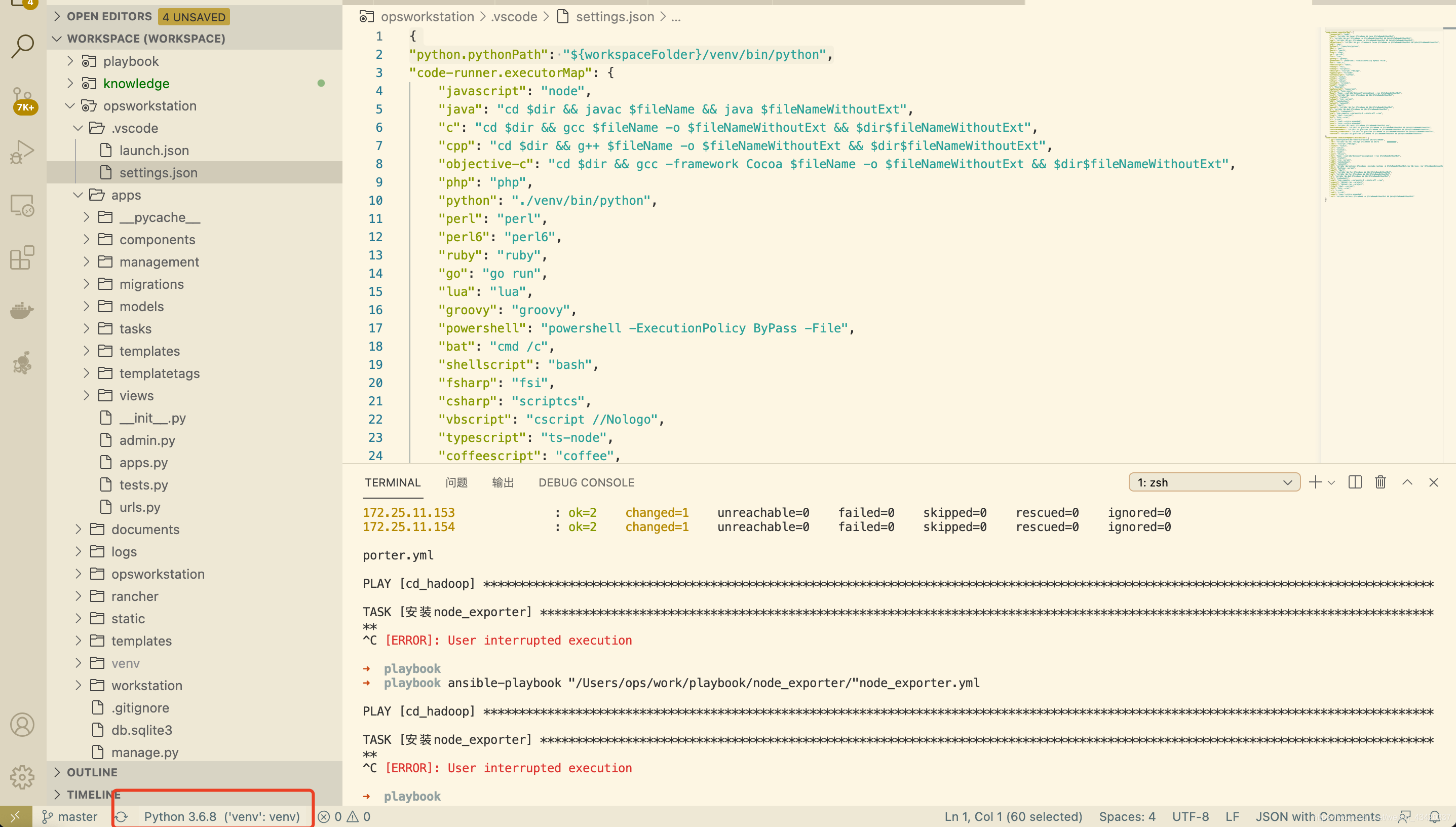Viewport: 1456px width, 827px height.
Task: Open the Manage gear icon
Action: [23, 776]
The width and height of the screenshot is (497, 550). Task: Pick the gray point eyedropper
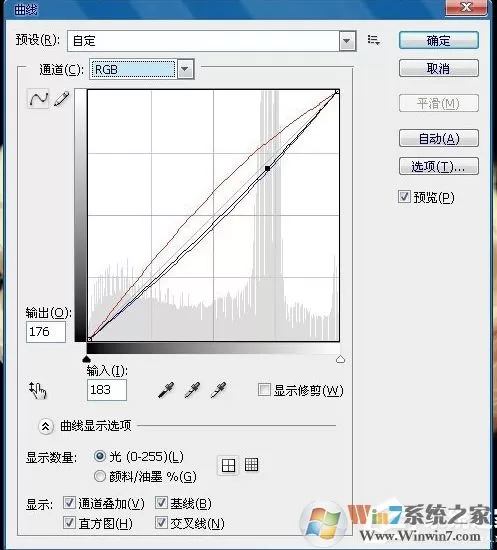tap(192, 390)
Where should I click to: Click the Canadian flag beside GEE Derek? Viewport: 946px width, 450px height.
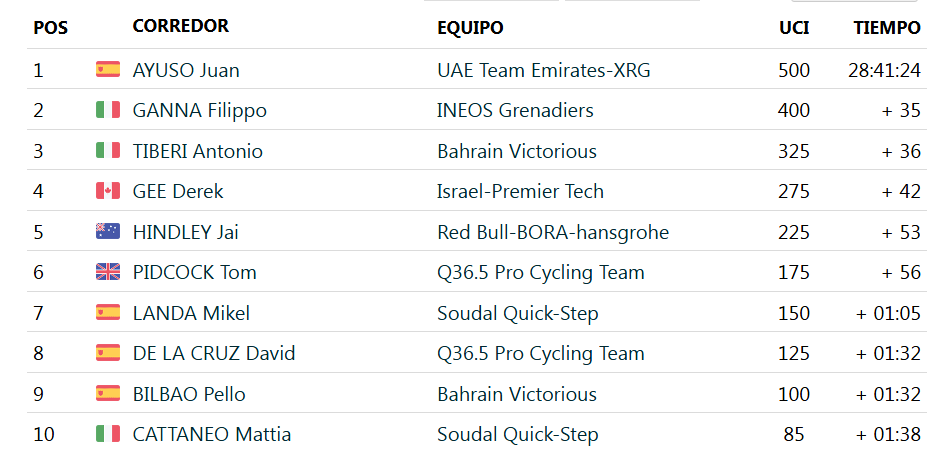tap(107, 191)
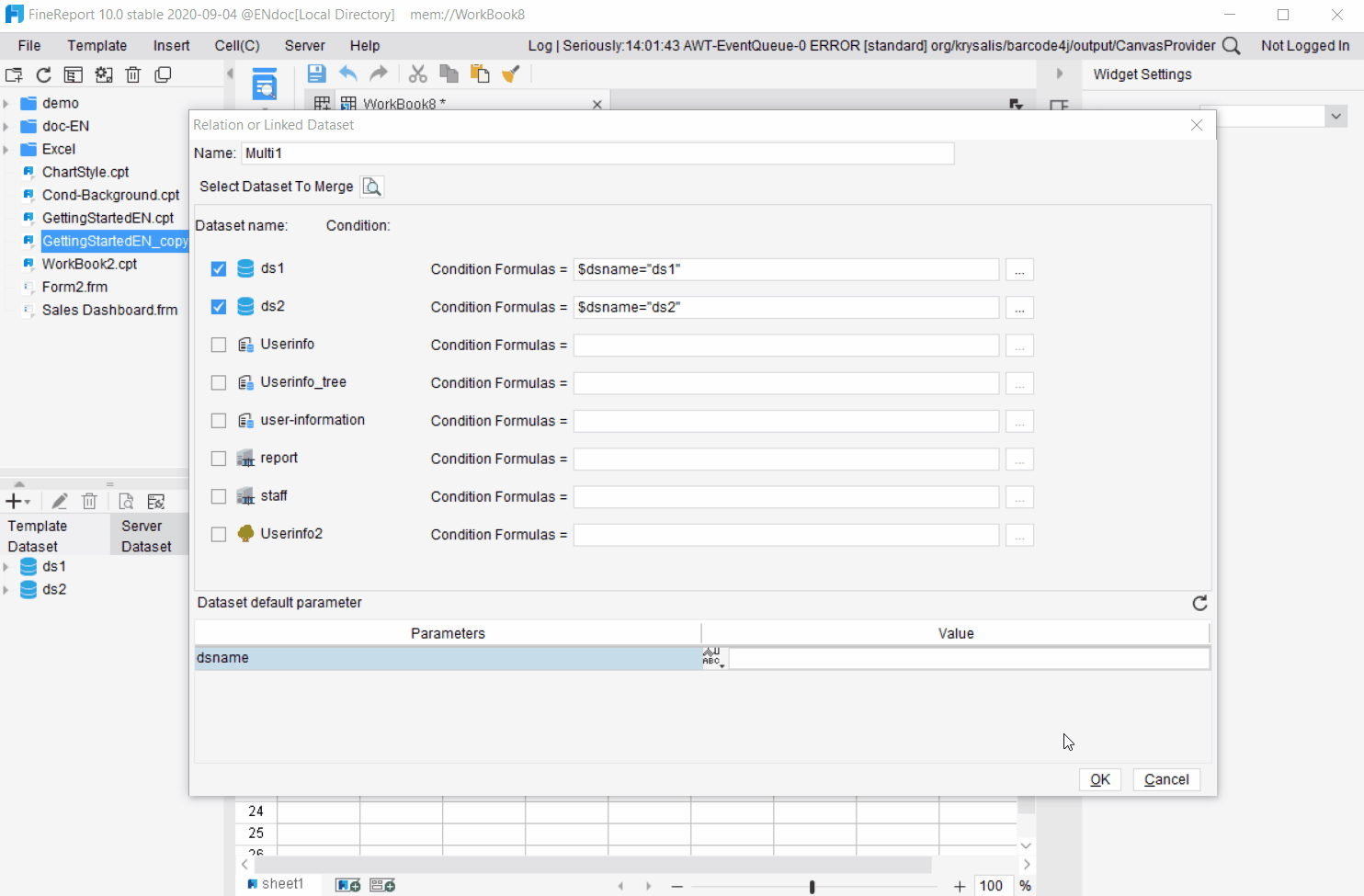Click the Format Painter brush icon
The height and width of the screenshot is (896, 1364).
pyautogui.click(x=511, y=74)
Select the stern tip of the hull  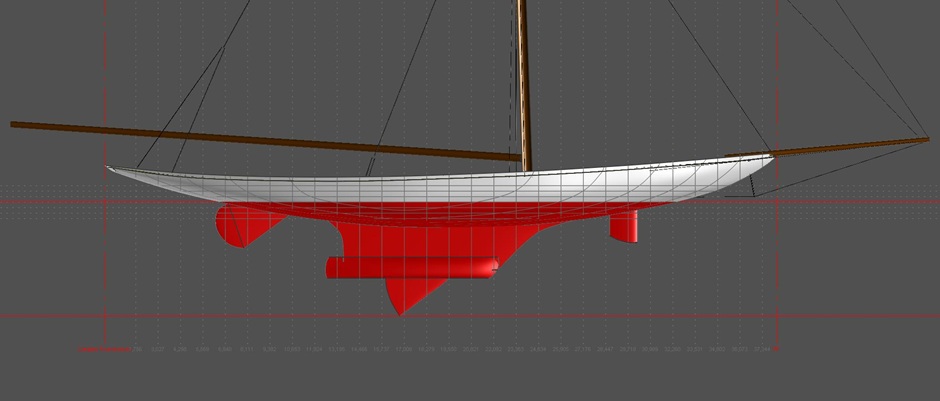pos(110,168)
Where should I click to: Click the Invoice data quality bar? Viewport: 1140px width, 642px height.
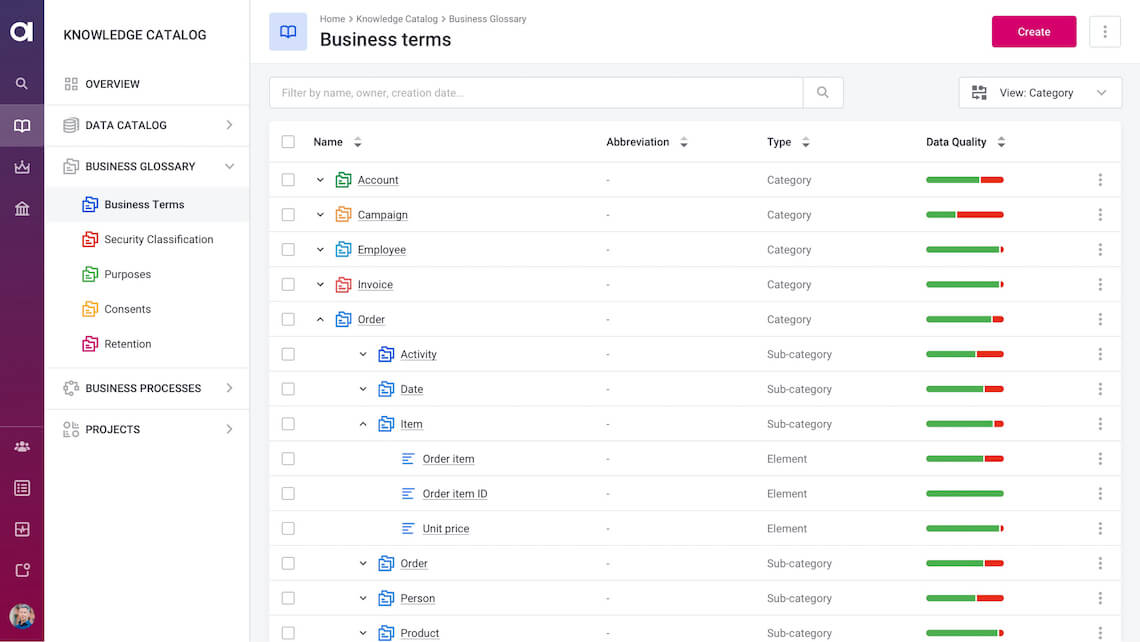pyautogui.click(x=964, y=285)
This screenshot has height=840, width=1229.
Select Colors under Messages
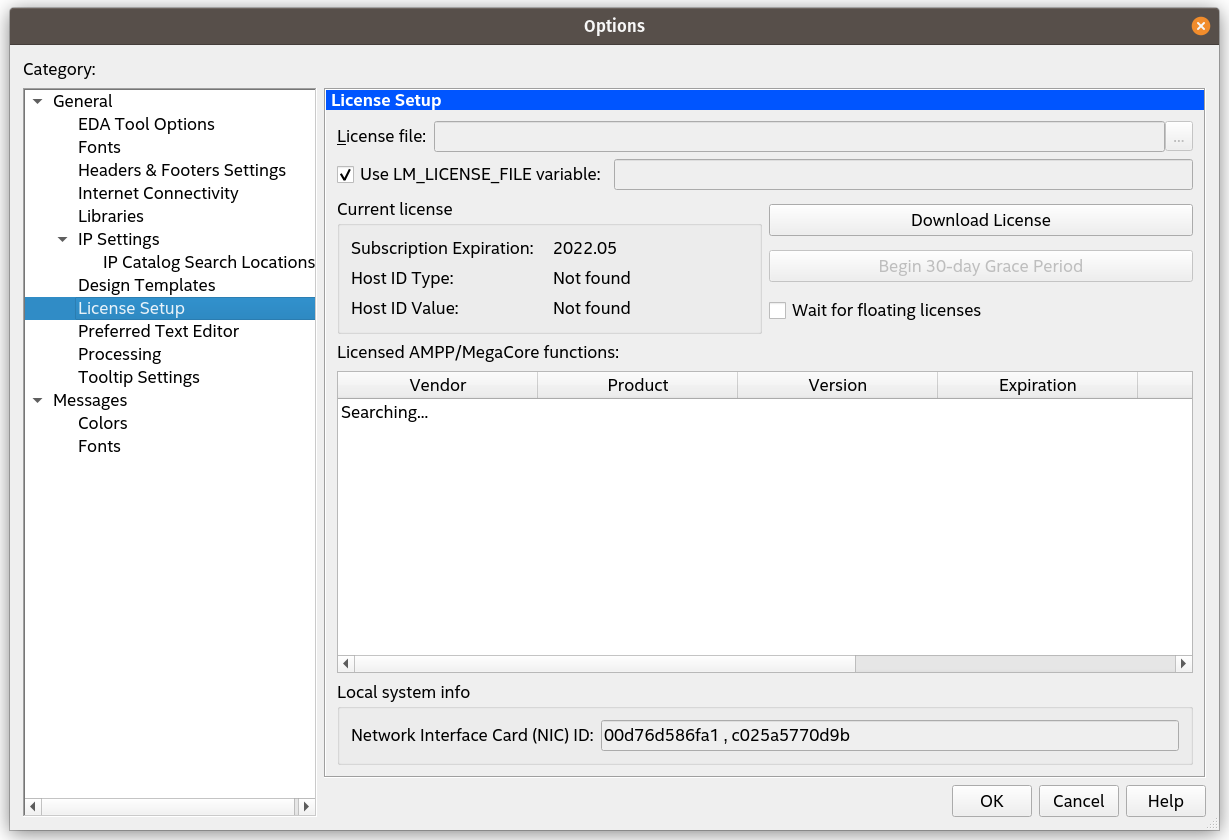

•••••

• WHAT IS BEING ASKED
Starting with the line that contains "This screenshot has height=840, width=1229." and going on through the end of the records, write out the lines as a numbered list, skipping blank lines. Leave the pictures out.

• REPLY
1. This screenshot has height=840, width=1229.
2. Select Colors under Messages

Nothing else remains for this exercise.